Guantanamo. On lit partout Guantanamo. Sans précision. La même question est posée, parfois plusieurs fois par jour (à juste titre) : fermera ou fermera pas ? Il faut comprendre la prison de Guantanamo, ce terrible camp US de détention et de tortures ouvert en 2002.

Un haut dirigeant cubain demandait un jour à un journaliste français « Avant que l’on découvre le centre de tortures, que savaient les Français de Guantanamo en dehors de « La Guantanamera ? ». Car Guantanamo, outre que c’est le nom d’une vieille ville cubaine, est ce territoire qu’occupent depuis 1903 les Etats Unis.

La prison est une enclave dans la base militaire américaine, qui est elle-même une enclave en territoire cubain. Depuis 1959, les autorités cubaines en demandent la restitution. En vain. Jusqu’à quand ? Le sujet n’est pas officiellement sur l’agenda de Washington. Sur celui des discussions bilatérales sûrement.
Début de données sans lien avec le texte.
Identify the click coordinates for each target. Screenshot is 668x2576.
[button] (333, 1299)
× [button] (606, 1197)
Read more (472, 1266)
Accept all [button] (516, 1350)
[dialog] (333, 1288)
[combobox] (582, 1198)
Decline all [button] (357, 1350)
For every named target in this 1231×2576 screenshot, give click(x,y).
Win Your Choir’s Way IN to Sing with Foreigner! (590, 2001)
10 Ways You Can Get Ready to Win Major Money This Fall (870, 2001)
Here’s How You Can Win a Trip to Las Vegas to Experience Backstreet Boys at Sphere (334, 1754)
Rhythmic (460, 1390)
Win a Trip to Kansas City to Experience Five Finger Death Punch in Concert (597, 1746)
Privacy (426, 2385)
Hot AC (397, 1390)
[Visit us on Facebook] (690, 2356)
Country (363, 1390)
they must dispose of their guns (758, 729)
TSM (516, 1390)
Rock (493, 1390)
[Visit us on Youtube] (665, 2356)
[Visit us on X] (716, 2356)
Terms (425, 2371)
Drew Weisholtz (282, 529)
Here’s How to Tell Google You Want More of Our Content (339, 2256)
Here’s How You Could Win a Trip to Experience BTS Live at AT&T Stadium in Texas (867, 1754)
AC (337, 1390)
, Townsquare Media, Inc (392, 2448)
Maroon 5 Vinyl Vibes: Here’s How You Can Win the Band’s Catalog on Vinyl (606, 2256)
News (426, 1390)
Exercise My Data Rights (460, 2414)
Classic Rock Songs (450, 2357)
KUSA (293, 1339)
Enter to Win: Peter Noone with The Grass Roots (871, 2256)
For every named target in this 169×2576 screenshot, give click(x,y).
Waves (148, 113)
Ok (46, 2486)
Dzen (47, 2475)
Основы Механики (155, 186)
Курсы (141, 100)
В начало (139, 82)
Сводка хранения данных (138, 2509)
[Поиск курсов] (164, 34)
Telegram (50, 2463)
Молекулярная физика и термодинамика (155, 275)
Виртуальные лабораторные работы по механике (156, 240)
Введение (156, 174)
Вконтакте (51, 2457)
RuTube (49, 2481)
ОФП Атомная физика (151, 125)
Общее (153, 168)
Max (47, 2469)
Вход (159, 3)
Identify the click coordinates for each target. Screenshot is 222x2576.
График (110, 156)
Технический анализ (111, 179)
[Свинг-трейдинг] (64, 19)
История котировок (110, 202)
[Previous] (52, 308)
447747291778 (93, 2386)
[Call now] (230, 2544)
En attendant des jours meilleurs, voici quelques zooms de reportages, à la frontière, côté cubain, avec l’US Naval Base.

Une fois par mois, Rodriguez sort de la base de Guantanamo avec 34.000 dollars cash

Par Michel Porcheron

(d’après Radio Canada et l’AFP, reportages)

Les habitants de Caimanera et Boqueron, deux localités cubaines « sensibles » qui bordent la frontière avec la base militaire US de Guantanamo ont l’habitude : l’hymne américain peu discret fait office de réveil.

La base navale, « parfois, on oublie complètement qu’elle existe », raconte à l’AFP cet homme à la carrure imposante, « et à d’autres moments tu entends l’hymne des Etats-Unis et tu te rends compte que tu te trouves à 90 millimètres de la base ».

« Les gens vaquent à leurs occupations, parfois on ne regarde même plus par là-bas. On est habitué », poursuit cet ancien inspecteur de sécurité maritime.

« Là-bas » c’est la « Guantanamo Bay Naval Base » appelée aussi Gitmo, un territoire d’environ 120 km2 qu’occupent les Etats Unis depuis 1903, avec un bail à perpétuité sous forme d’un menu « loyer » que les autorités cubaines, depuis 1959, refusent d’encaisser. La restitution de ce territoire à Cuba n’aura pas lieu demain, ni après-demain. Le rétablissement de relations diplomatiques est une chose, la réouverture des ambassades aussi, mais le départ des 750 militaires US, avec armes et bagages, sans espoir de retour, n’est pas officiellement à l’ordre du jour de l’agenda US. La normalisation bilatérale sera totalement accomplie le jour où au-dessus de ces 120 km flottera le drapeau cubain.

En attendant, c’est la bannière étoilée qui continuera d’ondoyer au gré des vents de la baie.

[La fermeture de la infamous prison de la base, malgré les promesses de Barack Obama, est régulièrement reportée. Ouvert en 2002, ce camp de détention compte encore 91 prisonniers. Dont le transfèrement aux Etats Unis se heurte à l’opposition du Congrès]

Tous les journalistes étrangers qui se rendent aujourd’hui à Cuba ne se limitent pas à faire un énième papier sur le néo-tourisme dans la capitale cubaine, certains font le voyage vers le sud, à 970 km de La Havane, pour voir comment vivent les Cubains aux premières loges avec vue sur la base militaire de Guantanamo. Caimanera est située à moins de deux km des barbelés.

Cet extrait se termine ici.